The prevention of COVID-19 in high-risk patients using tixagevimab-cilgavimab (Evusheld): Real-world experience at a large academic center
Mohanad M Al-Obaidi 1 , Ahmet B Gungor 2 , Sandra E Kurtin 3 , Ann E Mathias 4 , Bekir Tanriover 5 , Tirdad T Zangeneh 6
Affiliations
- PMID: 36181789
- PMCID: PMC9519524
- DOI: 10.1016/j.amjmed.2022.08.019
Abstract
Background: Coronavirus disease (COVID-19) is associated with increased morbidity and mortality among immunocompromised patients. Tixagevimab-Cilgavimab (Tix-Cil) is a combination of two monoclonal antibodies approved for the prevention of COVID-19 complications in this high-risk group.
Methods: We retrospectively reviewed the charts of patients who received Tix-Cil during the Omicron variant period (January 17 to April 23, 2022), with a follow-up period until May 24, 2022. We collected data regarding patient underlying comorbidities and post Tix-Cil COVID-19 infections, deaths, and hospitalizations.

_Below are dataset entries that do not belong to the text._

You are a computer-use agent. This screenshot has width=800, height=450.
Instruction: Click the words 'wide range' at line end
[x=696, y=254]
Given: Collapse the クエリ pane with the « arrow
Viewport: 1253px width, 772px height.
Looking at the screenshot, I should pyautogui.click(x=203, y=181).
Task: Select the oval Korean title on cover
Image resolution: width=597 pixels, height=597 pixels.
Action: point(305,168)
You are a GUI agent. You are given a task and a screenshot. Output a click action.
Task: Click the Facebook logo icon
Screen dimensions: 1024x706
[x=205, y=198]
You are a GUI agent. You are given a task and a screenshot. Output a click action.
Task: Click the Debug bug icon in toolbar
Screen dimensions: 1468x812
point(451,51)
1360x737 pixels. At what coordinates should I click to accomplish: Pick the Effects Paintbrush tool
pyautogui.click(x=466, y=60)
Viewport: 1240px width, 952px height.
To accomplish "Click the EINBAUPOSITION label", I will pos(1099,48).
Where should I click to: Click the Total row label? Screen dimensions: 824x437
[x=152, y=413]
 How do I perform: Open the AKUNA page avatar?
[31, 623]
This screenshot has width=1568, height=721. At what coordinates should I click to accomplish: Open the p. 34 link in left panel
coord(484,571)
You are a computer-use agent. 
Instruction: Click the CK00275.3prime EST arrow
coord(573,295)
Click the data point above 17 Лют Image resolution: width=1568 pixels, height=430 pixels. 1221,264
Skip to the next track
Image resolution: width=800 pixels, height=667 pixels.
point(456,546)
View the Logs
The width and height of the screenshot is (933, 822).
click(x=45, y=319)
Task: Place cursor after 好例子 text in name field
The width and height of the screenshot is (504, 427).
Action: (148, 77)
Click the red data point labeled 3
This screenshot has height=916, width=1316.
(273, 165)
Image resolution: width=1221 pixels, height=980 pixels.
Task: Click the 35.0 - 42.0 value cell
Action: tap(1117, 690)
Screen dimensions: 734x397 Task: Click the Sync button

Results: There were 463 patients with a median age of 68, of which 51% were male, 79% White, 13.2% Hispanic, 1.7% Black/African American, and 5.8% who identified as Other. A total of 18% had undergone a solid organ transplantation (SOT) or Hematopoietic Stem Cell Transplantation (HSCT). Only 6/98 (6.1%) had a SARS-CoV-2 detected by PCR at a median 48 days (IQR 27.5, 69) follow-up. Forty-two patients (9.1%) were hospitalized, and four (0.9%) died, but none were attributed to COVID-19 or Tix-Cil. One hospitalized patient had an incidental, asymptomatic, positive SARS-CoV 2 by PCR. The median days from Tix-Cil administration to non-COVID-19 related hospitalization and death were 30 (IQR 17, 55) and 53 (IQR 18, 91), respectively.
Conclusion: Tix-Cil provides protection against COVID-19 complications in immunocompromised patients with suboptimal immune responses to vaccines.
Keywords: COVID-19; Immunocompromised Host; Tixagevimab–Cilgavimab.